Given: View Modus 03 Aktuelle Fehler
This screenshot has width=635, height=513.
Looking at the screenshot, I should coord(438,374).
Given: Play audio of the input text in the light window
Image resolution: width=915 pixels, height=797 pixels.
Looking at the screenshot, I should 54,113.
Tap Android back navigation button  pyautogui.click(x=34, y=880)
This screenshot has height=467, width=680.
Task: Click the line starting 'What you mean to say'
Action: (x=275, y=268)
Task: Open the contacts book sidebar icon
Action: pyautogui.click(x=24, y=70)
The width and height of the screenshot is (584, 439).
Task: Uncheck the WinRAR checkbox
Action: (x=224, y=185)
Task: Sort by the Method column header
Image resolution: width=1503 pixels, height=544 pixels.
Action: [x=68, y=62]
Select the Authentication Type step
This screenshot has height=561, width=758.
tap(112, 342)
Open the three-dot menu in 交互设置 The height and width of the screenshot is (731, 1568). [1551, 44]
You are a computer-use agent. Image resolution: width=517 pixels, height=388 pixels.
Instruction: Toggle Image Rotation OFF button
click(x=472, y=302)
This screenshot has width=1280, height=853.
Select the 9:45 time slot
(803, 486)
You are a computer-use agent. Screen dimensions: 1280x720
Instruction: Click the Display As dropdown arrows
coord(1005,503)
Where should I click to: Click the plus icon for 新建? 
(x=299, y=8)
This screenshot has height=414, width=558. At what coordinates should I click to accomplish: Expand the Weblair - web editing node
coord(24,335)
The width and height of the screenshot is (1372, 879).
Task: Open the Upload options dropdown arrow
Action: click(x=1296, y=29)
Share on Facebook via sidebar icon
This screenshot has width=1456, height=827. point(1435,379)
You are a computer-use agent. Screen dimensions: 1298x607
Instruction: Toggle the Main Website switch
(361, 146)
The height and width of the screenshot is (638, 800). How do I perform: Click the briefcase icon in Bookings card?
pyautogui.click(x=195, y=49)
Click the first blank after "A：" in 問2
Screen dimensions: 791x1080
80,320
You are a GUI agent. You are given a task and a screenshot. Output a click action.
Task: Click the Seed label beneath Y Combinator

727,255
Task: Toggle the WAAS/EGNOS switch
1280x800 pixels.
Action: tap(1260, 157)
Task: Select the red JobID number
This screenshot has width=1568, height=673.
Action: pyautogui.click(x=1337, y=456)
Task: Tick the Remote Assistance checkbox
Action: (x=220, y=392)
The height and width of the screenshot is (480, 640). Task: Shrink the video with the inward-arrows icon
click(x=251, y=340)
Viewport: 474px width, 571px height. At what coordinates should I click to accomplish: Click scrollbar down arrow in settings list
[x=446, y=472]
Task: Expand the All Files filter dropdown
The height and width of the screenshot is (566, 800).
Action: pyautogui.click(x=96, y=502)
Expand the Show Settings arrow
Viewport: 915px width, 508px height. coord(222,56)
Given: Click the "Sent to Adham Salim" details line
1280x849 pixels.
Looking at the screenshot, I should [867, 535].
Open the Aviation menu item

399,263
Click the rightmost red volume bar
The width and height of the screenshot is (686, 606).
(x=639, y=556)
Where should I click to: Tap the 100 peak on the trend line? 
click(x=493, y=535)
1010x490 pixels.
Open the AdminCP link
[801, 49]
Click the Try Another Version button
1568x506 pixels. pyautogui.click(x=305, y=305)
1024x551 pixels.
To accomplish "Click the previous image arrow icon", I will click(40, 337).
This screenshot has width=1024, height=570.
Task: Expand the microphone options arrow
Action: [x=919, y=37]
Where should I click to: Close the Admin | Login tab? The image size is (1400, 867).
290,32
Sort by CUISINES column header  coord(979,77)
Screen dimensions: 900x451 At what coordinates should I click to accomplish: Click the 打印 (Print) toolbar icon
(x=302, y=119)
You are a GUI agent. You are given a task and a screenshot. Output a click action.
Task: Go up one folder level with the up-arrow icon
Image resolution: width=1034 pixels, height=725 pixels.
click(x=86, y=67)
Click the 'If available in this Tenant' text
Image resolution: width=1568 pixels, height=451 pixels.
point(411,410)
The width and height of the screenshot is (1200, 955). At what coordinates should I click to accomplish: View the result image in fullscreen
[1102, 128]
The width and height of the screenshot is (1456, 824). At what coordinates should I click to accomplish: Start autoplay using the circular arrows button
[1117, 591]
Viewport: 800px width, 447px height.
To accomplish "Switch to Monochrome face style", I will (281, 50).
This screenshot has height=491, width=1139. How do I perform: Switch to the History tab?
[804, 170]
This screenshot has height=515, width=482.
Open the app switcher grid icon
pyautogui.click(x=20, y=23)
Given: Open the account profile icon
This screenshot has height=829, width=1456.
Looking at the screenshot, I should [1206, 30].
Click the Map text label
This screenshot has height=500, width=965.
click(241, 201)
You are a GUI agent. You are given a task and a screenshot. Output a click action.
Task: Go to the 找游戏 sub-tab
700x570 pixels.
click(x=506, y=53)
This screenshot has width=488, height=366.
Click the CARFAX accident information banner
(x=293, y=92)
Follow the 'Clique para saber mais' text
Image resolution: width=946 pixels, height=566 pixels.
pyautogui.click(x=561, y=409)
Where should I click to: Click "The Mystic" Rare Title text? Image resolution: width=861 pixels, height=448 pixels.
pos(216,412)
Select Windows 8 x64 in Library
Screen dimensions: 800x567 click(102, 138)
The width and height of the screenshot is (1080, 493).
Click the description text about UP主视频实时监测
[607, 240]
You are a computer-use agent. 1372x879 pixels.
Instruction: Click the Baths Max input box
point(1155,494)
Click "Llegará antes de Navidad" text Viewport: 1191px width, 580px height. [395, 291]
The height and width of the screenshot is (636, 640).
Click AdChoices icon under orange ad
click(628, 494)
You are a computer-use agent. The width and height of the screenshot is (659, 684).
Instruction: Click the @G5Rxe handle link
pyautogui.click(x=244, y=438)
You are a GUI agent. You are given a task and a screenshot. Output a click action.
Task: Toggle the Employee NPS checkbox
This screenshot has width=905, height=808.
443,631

TASK STATEMENT
Convert every line of the entries above into a numbered list, one item per line, omitting blank lines.

TASK ANSWER
1. Given: View Modus 03 Aktuelle Fehler
2. This screenshot has width=635, height=513.
3. Looking at the screenshot, I should coord(438,374).
4. Given: Play audio of the input text in the light window
5. Image resolution: width=915 pixels, height=797 pixels.
6. Looking at the screenshot, I should 54,113.
7. Tap Android back navigation button  pyautogui.click(x=34, y=880)
8. This screenshot has height=467, width=680.
9. Task: Click the line starting 'What you mean to say'
10. Action: (x=275, y=268)
11. Task: Open the contacts book sidebar icon
12. Action: pyautogui.click(x=24, y=70)
13. The width and height of the screenshot is (584, 439).
14. Task: Uncheck the WinRAR checkbox
15. Action: (x=224, y=185)
16. Task: Sort by the Method column header
17. Image resolution: width=1503 pixels, height=544 pixels.
18. Action: [x=68, y=62]
19. Select the Authentication Type step
20. This screenshot has height=561, width=758.
21. tap(112, 342)
22. Open the three-dot menu in 交互设置 The height and width of the screenshot is (731, 1568). [1551, 44]
23. You are a computer-use agent. Image resolution: width=517 pixels, height=388 pixels.
24. Instruction: Toggle Image Rotation OFF button
25. click(x=472, y=302)
26. This screenshot has width=1280, height=853.
27. Select the 9:45 time slot
28. (803, 486)
29. You are a computer-use agent. Screen dimensions: 1280x720
30. Instruction: Click the Display As dropdown arrows
31. coord(1005,503)
32. Where should I click to: Click the plus icon for 新建? 
33. (x=299, y=8)
34. This screenshot has height=414, width=558. At what coordinates should I click to accomplish: Expand the Weblair - web editing node
35. coord(24,335)
36. The width and height of the screenshot is (1372, 879).
37. Task: Open the Upload options dropdown arrow
38. Action: click(x=1296, y=29)
39. Share on Facebook via sidebar icon
40. This screenshot has width=1456, height=827. point(1435,379)
41. You are a computer-use agent. Screen dimensions: 1298x607
42. Instruction: Toggle the Main Website switch
43. (361, 146)
44. The height and width of the screenshot is (638, 800). How do I perform: Click the briefcase icon in Bookings card?
45. pyautogui.click(x=195, y=49)
46. Click the first blank after "A：" in 問2
47. Screen dimensions: 791x1080
48. 80,320
49. You are a GUI agent. You are given a task and a screenshot. Output a click action.
50. Task: Click the Seed label beneath Y Combinator
51. 727,255
52. Task: Toggle the WAAS/EGNOS switch
53. 1280x800 pixels.
54. Action: tap(1260, 157)
55. Task: Select the red JobID number
56. This screenshot has width=1568, height=673.
57. Action: pyautogui.click(x=1337, y=456)
58. Task: Tick the Remote Assistance checkbox
59. Action: (x=220, y=392)
60. The height and width of the screenshot is (480, 640). Task: Shrink the video with the inward-arrows icon
61. click(x=251, y=340)
62. Viewport: 474px width, 571px height. At what coordinates should I click to accomplish: Click scrollbar down arrow in settings list
63. [x=446, y=472]
64. Task: Expand the All Files filter dropdown
65. The height and width of the screenshot is (566, 800).
66. Action: pyautogui.click(x=96, y=502)
67. Expand the Show Settings arrow
68. Viewport: 915px width, 508px height. coord(222,56)
69. Given: Click the "Sent to Adham Salim" details line
70. 1280x849 pixels.
71. Looking at the screenshot, I should [867, 535].
72. Open the Aviation menu item
73. 399,263
74. Click the rightmost red volume bar
75. The width and height of the screenshot is (686, 606).
76. (x=639, y=556)
77. Where should I click to: Tap the 100 peak on the trend line? 
78. click(x=493, y=535)
79. 1010x490 pixels.
80. Open the AdminCP link
81. [801, 49]
82. Click the Try Another Version button
83. 1568x506 pixels. pyautogui.click(x=305, y=305)
84. 1024x551 pixels.
85. To accomplish "Click the previous image arrow icon", I will click(40, 337).
86. This screenshot has width=1024, height=570.
87. Task: Expand the microphone options arrow
88. Action: [x=919, y=37]
89. Where should I click to: Close the Admin | Login tab? The image size is (1400, 867).
90. 290,32
91. Sort by CUISINES column header  coord(979,77)
92. Screen dimensions: 900x451 At what coordinates should I click to accomplish: Click the 打印 (Print) toolbar icon
93. (x=302, y=119)
94. You are a GUI agent. You are given a task and a screenshot. Output a click action.
95. Task: Go up one folder level with the up-arrow icon
96. Image resolution: width=1034 pixels, height=725 pixels.
97. click(x=86, y=67)
98. Click the 'If available in this Tenant' text
99. Image resolution: width=1568 pixels, height=451 pixels.
100. point(411,410)
101. The width and height of the screenshot is (1200, 955). At what coordinates should I click to accomplish: View the result image in fullscreen
102. [1102, 128]
103. The width and height of the screenshot is (1456, 824). At what coordinates should I click to accomplish: Start autoplay using the circular arrows button
104. [1117, 591]
105. Viewport: 800px width, 447px height.
106. To accomplish "Switch to Monochrome face style", I will (281, 50).
107. This screenshot has height=491, width=1139. How do I perform: Switch to the History tab?
108. [804, 170]
109. This screenshot has height=515, width=482.
110. Open the app switcher grid icon
111. pyautogui.click(x=20, y=23)
112. Given: Open the account profile icon
113. This screenshot has height=829, width=1456.
114. Looking at the screenshot, I should [1206, 30].
115. Click the Map text label
116. This screenshot has height=500, width=965.
117. click(241, 201)
118. You are a GUI agent. You are given a task and a screenshot. Output a click action.
119. Task: Go to the 找游戏 sub-tab
120. 700x570 pixels.
121. click(x=506, y=53)
122. This screenshot has width=488, height=366.
123. Click the CARFAX accident information banner
124. (x=293, y=92)
125. Follow the 'Clique para saber mais' text
126. Image resolution: width=946 pixels, height=566 pixels.
127. pyautogui.click(x=561, y=409)
128. Where should I click to: Click "The Mystic" Rare Title text? Image resolution: width=861 pixels, height=448 pixels.
129. pos(216,412)
130. Select Windows 8 x64 in Library
131. Screen dimensions: 800x567 click(102, 138)
132. The width and height of the screenshot is (1080, 493).
133. Click the description text about UP主视频实时监测
134. [607, 240]
135. You are a computer-use agent. 1372x879 pixels.
136. Instruction: Click the Baths Max input box
137. point(1155,494)
138. Click "Llegará antes de Navidad" text Viewport: 1191px width, 580px height. [395, 291]
139. The height and width of the screenshot is (636, 640).
140. Click AdChoices icon under orange ad
141. click(628, 494)
142. You are a computer-use agent. The width and height of the screenshot is (659, 684).
143. Instruction: Click the @G5Rxe handle link
144. pyautogui.click(x=244, y=438)
145. You are a GUI agent. You are given a task and a screenshot. Output a click action.
146. Task: Toggle the Employee NPS checkbox
147. This screenshot has width=905, height=808.
148. 443,631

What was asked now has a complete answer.